- **Problem to work on**:
Where the records hold the string "Viewport", show the whole line it sits on.

***** Source data

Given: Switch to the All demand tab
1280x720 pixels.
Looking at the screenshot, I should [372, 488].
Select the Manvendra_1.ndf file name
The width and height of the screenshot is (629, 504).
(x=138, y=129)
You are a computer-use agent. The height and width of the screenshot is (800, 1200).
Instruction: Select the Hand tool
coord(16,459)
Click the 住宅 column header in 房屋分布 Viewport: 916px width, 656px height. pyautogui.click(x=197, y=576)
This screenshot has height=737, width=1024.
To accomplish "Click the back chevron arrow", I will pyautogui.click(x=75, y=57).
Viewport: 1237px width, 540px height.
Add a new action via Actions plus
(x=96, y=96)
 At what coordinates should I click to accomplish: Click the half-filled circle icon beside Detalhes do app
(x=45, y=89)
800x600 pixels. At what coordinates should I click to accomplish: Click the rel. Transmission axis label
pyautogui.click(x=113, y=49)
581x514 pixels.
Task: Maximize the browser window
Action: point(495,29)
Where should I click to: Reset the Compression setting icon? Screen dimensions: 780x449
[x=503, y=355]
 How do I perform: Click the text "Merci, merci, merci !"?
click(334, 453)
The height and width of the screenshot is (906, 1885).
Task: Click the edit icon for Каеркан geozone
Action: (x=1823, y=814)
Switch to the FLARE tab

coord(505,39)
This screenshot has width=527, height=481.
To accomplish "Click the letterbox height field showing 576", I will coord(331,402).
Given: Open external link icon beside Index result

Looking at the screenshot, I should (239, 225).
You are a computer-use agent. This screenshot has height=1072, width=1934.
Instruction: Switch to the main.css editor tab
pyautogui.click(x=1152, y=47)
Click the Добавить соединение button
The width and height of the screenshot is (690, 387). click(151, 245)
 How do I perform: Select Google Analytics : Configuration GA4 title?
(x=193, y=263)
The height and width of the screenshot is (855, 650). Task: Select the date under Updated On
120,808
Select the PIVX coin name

**********

- **Answer to this task**:
Click the 住宅 column header in 房屋分布 Viewport: 916px width, 656px height. pyautogui.click(x=197, y=576)
Viewport: 1237px width, 540px height.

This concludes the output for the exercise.